Is she innocent or guilty? It’s the question on the lips of anyone who has been watching Line of Duty. Over the past five weeks, BBC2’s cop thriller has enjoyed ever-rising viewing figures and critical superlatives – and the fact that the nation is nail-destroyingly gripped is largely down to Keeley Hawes and her captivating portrayal of DI Lindsay Denton, the lone survivor of the ambush on a police convoy under investigation for double-dealing. Is Denton an inscrutable, evil genius – or a deeply unfortunate victim of an elaborate set-up? This Wednesday’s final episode will reveal all – we bloody well hope.

It’s a testament to scriptwriter Jed Mercurio’s skill that, during her audition for the role, Hawes was asking the same question, with equal desperation. “I said, ‘I don’t care if I get [the part], just please tell me, is she guilty or not?’.” But Mercurio was noncommittal: at that point, even he genuinely didn’t know what the outcome was to be. Which might explain why Hawes’s character is so brilliantly ambiguous.

Hawes has such a stony stare, an unflinching glower, that’s she’s been dubbed “Steely Keeley”. But the character has also been put through the wringer: boiling water poured on her hands, kidnapped and bundled into a car boot, waterboarded … and her mum died. Guilty or not, we can’t help but empathise.

The reviews have been as effusive as they come. “[Hawes] will probably get every award going,” opined Clive James in The Telegraph; “Denton might be the best character to emerge from a British drama in years,” said The Guardian. Hawes laughs loudly, but not without a smidgen of pride, at such rave notices. “You can’t take them too seriously. But I won’t deny, it has put a smile on my face!”

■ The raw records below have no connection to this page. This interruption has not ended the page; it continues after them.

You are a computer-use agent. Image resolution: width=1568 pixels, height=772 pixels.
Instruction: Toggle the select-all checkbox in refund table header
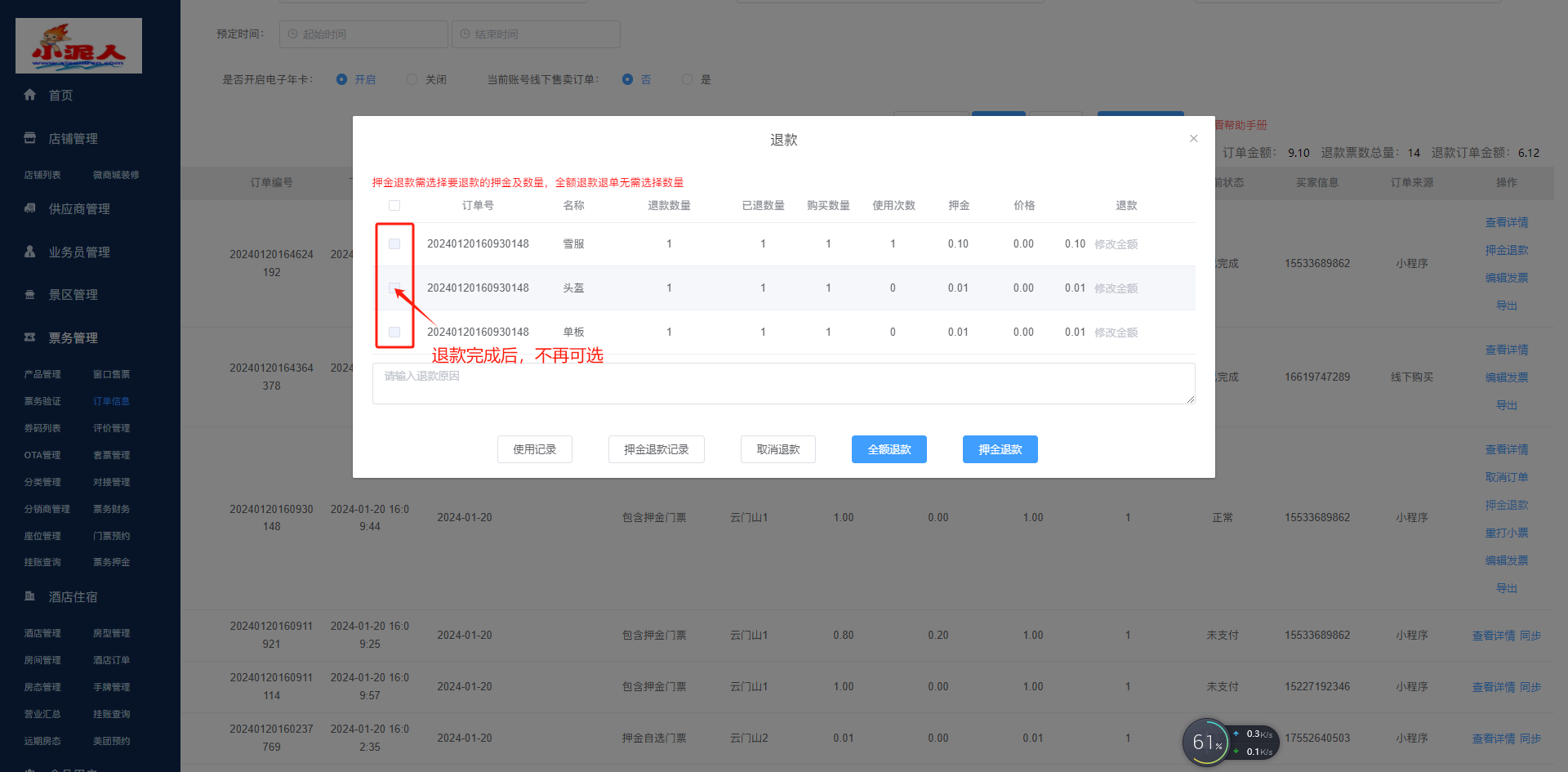point(394,206)
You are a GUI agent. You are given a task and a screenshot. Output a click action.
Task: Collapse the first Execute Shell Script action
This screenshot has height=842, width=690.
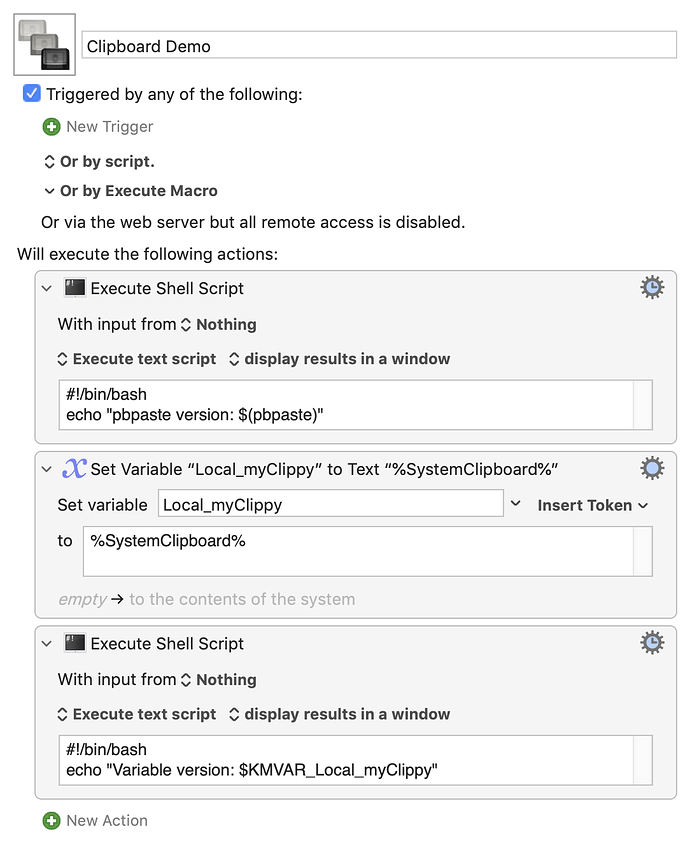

All the accolades may partly be due to Hawes playing against type. It seems we love an actor willing to “do ugly”: in shapeless suits or prison scrubs, with lank hair and bags under her eyes, it’s fair to say Denton is a far cry from the glamorous copper Hawes played in Ashes to Ashes, the pearls-and-furs aristo of Upstairs Downstairs, or even the tangerine-hued Essex girl of the disastrous recent West End show, Barking in Essex. And Hawes is quite candid about the fact that her career has been rooted in image. “Quite a lot of the characters I’ve played have been glamorous in one way or another, or have used their sexuality to get what they want – this could not be further removed.”

But Denton is unusual not just in terms of Hawes’ previous roles, but female roles on TV, full-stop. She never tries to be likeable, but nor is she a powerful ball-breaking bitch. And she is neither an unflinching maverick like The Killing’s Sarah Lund or The Fall’s Stella Gibson nor a weepy, girly victim. One minute Denton is scarily smart and tough, but the next she’s downtrodden and vulnerable.

Hawes herself is unconvinced by the “we need more strong women on TV” argument: “This isn’t going to make me popular, but people are always talking about the need for “strong women” and I don’t think all women are strong, and it wouldn’t be a great interpretation of all the sorts of women that I know [if all those on TV were]. And Lindsay is just a normal woman.”

But she does acknowledge that a female character being put through what Denton suffers and surviving it – and also committing her own acts of violence – is highly unusual: “If it was a man in that role, I don’t think there would have been any fuss made about it. It seems wrong to say it’s a brilliant role for a woman. It’s just a great role.”

She was relieved that the Line of Duty team were able to see past the feminine charm of her previous parts to the darkness of Denton: “My main worry is people not having the imagination to think that I could go there, or that I’d be prepared to go there.” Prepared she certainly was: Hawes threw herself into the physically icky bits, whether that was having her head flushed down the loo, or being thrown around in the back of a van.

“They’re the fun bits!” she says with glee, before confessing that some scenes – such as last week’s waterboarding – were supposed to be even more grim. “In the first script, the towel was put over her face and then one of the guys urinates on her. I think it was just a step too far for the BBC ....”

It’s clear that, with Hawes, casting directors have been missing a trick all these years – though last week’s news that she will play a Doctor Who villain inspires hope. Is she generally seeing a shift in the roles she’s being sent? “I’m waiting for the offers … Lindsay is a one-off, I’d be surprised if somebody like her came up again. But bring it on if it does!”